§ STATED PROBLEM
Using the passage on Neri's term at NEDA, answer these:
(a) What post did Edwin Daiwey hold?
(b) With whom did Neri rarely hold meetings?
(c) Where had the other previous directors general come from?

§ ARTICLE
Edwin Daiwey, acting assistant director of the
Development Information Staff said, “He was more technocratic in
the sense that his concerns were more on what the staff produced but
less on how they could be motivated to work better in terms of
improved remuneration, the working environment, and working
relationships.”
In contrast to former directors general, Neri
also rarely held meetings with senior officials that would have
served as venues to discuss or thresh out important issues affecting
the agency.
As such, Neri’s term, Daiwey added, marked the
unraveling of the strong teamwork ethic that used to be the hallmark
of NEDA. Such a situation had subsequently led to squabbles among
his deputies and staffs.
NEDA ‘outsider’
If the relationship had been somewhat distant
and tentative, this was probably because many in NEDA regarded Neri
as an “outsider.”
He was, after all, not exactly from academe
(meaning from the School of Economics of the University of the
Philippines) the way the other previous directors general were.

§ RECORDED DATA
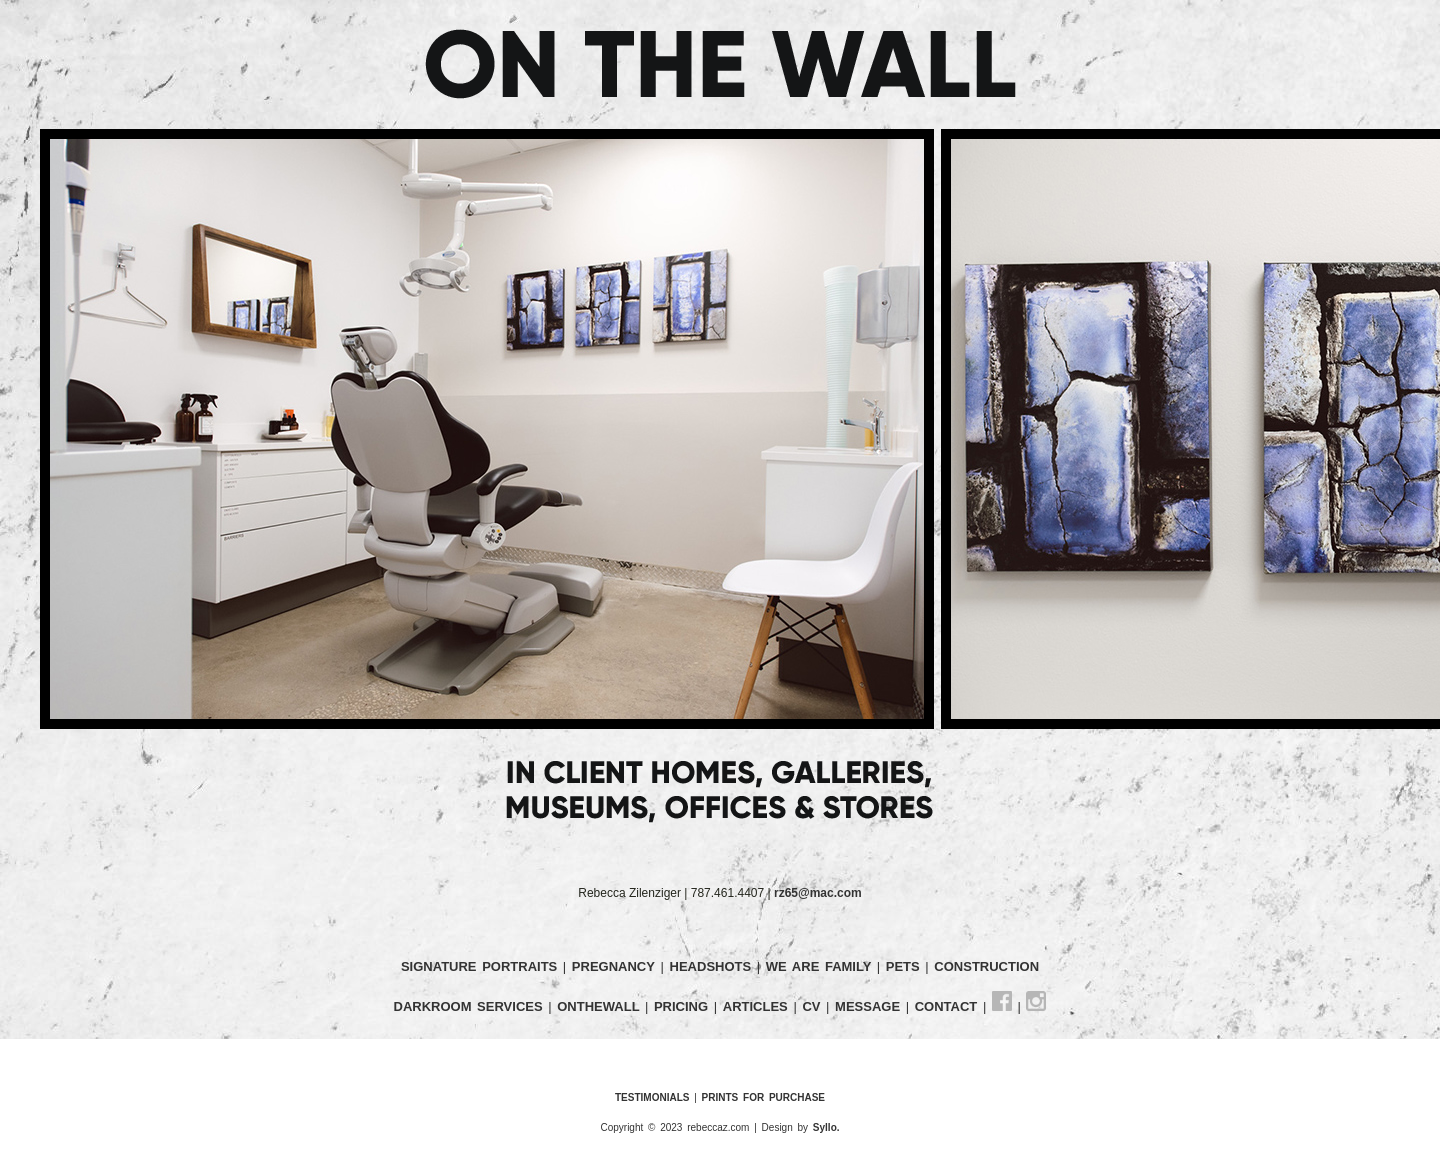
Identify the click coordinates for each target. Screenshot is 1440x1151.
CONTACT (949, 1006)
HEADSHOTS (713, 966)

§ THE REPLY
(a) Acting assistant director of the Development Information Staff
(b) Senior officials
(c) Academe, meaning the School of Economics of the University of the Philippines